Rewrite the items from the start through the line containing "I will pos(422,51).", changing "Toggle" to "Switch" and leaving everything else as it is.

▶ [Items on target coordinates]
──────
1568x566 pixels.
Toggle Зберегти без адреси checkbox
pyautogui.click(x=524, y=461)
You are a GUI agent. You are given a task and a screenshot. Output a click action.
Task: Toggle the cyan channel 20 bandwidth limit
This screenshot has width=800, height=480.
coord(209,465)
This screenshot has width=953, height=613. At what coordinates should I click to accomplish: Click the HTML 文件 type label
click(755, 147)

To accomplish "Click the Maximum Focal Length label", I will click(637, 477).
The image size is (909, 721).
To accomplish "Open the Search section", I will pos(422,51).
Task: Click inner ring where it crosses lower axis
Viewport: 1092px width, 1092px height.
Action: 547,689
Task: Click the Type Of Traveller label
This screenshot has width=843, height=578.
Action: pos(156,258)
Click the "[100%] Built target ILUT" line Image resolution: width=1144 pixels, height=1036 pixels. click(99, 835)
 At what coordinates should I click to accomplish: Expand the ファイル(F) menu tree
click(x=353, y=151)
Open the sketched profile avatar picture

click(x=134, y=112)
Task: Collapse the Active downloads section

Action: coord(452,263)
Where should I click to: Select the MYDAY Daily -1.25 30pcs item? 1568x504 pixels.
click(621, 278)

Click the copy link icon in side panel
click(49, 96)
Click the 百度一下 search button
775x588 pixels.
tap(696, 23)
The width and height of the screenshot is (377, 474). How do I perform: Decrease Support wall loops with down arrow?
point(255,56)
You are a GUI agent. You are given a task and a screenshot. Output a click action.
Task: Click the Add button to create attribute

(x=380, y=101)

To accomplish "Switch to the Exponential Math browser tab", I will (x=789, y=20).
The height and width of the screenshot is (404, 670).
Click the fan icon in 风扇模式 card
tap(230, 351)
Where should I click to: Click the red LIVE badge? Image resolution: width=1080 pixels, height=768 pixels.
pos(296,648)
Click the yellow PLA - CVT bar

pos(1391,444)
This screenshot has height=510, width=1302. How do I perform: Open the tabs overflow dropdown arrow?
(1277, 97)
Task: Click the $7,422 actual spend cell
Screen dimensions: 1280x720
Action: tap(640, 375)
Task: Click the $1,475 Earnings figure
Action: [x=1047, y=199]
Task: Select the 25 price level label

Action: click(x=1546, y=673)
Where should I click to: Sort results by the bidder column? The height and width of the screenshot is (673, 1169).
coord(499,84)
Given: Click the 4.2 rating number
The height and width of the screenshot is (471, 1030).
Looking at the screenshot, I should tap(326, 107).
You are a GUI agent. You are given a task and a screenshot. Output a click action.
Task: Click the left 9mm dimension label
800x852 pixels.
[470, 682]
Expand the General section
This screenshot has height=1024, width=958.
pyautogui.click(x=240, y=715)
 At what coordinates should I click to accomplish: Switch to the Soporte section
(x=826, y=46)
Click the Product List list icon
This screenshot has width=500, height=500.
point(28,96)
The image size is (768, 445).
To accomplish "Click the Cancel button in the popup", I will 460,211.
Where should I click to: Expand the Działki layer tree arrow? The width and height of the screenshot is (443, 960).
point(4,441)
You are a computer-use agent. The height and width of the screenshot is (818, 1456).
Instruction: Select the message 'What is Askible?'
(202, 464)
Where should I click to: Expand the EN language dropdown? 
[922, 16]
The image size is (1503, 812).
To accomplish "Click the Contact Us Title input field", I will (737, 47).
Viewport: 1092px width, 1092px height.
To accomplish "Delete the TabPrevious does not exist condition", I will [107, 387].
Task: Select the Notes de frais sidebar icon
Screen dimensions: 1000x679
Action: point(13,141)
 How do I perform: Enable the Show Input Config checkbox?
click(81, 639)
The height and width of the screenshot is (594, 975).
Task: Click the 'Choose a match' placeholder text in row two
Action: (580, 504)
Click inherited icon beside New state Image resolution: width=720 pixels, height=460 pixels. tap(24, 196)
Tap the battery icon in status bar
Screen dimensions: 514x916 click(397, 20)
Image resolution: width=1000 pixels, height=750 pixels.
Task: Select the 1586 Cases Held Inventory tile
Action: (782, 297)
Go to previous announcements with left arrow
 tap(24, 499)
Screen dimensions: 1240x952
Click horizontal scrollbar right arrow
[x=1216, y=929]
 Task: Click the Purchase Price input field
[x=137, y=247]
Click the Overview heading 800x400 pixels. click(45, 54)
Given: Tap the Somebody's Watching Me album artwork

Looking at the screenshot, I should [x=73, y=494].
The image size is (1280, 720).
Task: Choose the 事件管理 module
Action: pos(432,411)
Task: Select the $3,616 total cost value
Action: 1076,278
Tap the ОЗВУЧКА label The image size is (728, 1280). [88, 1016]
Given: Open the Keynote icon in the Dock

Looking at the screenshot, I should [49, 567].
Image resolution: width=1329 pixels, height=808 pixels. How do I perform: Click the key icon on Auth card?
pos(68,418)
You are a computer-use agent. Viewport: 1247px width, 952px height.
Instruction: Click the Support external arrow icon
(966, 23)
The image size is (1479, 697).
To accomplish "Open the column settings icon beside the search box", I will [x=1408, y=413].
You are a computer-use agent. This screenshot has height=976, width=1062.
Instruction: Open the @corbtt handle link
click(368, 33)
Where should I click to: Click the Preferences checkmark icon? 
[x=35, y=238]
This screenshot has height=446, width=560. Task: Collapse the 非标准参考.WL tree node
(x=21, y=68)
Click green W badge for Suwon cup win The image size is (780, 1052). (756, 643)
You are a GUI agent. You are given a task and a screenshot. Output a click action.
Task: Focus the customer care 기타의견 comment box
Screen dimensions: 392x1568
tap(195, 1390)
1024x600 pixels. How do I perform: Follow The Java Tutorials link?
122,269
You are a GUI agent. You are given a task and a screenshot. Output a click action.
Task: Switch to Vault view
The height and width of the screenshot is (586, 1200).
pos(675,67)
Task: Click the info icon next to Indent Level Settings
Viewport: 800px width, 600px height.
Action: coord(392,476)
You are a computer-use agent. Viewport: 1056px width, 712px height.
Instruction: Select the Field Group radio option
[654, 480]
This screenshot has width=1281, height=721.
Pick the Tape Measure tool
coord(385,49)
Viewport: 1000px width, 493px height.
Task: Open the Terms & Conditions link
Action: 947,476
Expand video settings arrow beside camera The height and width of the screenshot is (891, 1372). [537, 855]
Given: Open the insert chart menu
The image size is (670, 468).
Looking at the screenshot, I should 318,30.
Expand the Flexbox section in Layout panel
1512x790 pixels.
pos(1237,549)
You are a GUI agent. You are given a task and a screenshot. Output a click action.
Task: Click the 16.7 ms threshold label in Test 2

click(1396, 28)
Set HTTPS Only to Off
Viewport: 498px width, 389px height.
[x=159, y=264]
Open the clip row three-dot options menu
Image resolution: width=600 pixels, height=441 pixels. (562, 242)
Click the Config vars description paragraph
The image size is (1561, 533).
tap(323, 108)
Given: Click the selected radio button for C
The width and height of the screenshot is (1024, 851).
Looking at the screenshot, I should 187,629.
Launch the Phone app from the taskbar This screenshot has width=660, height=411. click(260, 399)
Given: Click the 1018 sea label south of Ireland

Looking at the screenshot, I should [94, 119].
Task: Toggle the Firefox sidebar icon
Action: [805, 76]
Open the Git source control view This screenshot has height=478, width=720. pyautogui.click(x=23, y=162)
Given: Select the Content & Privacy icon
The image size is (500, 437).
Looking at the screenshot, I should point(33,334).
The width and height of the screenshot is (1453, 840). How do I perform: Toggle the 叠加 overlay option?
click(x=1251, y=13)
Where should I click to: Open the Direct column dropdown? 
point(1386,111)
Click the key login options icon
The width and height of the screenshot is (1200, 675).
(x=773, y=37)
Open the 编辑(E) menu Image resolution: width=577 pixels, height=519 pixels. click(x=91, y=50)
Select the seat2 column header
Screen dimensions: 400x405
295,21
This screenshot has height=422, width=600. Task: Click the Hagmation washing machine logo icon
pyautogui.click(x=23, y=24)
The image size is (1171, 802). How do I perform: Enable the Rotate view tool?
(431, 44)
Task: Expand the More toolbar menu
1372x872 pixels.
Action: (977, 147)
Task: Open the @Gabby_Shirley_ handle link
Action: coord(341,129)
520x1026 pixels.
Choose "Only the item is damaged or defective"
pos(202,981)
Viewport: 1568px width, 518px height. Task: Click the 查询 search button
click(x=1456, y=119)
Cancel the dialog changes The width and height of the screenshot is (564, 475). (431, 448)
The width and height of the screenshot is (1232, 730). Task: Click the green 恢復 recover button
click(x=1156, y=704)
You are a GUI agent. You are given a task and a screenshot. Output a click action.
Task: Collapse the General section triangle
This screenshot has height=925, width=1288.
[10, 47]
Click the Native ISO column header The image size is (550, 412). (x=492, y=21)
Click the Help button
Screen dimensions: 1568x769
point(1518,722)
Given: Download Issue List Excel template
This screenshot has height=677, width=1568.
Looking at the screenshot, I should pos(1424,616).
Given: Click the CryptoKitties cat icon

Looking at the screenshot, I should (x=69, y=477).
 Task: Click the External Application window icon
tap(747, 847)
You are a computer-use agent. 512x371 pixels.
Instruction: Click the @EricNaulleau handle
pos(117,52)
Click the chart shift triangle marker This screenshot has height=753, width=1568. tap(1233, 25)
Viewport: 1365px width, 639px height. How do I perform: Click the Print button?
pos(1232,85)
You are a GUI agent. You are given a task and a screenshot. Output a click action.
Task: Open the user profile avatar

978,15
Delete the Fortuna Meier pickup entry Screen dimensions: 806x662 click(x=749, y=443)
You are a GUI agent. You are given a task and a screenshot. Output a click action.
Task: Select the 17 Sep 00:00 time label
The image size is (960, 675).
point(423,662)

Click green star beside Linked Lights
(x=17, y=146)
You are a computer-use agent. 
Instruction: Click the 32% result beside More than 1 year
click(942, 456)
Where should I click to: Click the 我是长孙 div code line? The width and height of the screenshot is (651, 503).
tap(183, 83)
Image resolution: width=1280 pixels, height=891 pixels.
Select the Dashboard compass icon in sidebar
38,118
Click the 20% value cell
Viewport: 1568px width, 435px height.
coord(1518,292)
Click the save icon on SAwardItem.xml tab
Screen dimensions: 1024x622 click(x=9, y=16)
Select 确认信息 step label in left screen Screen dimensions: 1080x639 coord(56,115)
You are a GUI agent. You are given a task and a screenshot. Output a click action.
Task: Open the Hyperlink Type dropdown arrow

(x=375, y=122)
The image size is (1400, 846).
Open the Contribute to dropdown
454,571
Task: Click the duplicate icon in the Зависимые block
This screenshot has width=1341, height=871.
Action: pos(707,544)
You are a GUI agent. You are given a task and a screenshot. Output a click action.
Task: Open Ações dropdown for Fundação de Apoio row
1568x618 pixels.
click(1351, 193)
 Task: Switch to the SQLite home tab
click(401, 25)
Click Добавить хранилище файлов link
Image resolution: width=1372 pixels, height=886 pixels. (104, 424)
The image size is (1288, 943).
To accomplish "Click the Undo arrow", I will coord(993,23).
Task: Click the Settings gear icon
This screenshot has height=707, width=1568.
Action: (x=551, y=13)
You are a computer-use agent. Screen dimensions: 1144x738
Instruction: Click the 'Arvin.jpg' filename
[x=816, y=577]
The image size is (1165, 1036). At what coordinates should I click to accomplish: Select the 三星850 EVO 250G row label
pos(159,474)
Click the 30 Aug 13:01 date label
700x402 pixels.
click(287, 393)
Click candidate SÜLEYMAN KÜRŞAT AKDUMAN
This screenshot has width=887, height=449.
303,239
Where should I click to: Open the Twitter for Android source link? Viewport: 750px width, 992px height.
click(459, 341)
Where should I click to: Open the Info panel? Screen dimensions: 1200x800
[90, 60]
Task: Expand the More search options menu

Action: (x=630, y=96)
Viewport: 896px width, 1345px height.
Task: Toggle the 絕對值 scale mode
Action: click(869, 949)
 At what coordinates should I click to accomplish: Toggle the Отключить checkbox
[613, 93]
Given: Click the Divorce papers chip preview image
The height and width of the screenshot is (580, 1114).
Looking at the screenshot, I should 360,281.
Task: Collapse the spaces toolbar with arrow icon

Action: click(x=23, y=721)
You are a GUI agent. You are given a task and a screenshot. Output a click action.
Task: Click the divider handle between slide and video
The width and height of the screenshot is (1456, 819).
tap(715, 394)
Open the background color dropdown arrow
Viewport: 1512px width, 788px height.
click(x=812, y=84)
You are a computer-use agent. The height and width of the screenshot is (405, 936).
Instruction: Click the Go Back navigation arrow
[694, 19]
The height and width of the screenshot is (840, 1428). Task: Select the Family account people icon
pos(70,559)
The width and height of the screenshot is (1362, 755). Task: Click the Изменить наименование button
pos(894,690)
──────
▶ [Answer to the exercise]
1568x566 pixels.
Switch Зберегти без адреси checkbox
pyautogui.click(x=524, y=461)
You are a GUI agent. You are given a task and a screenshot. Output a click action.
Task: Switch the cyan channel 20 bandwidth limit
This screenshot has width=800, height=480.
coord(209,465)
This screenshot has width=953, height=613. At what coordinates should I click to accomplish: Click the HTML 文件 type label
click(755, 147)

To accomplish "Click the Maximum Focal Length label", I will click(637, 477).
The image size is (909, 721).
To accomplish "Open the Search section", I will pos(422,51).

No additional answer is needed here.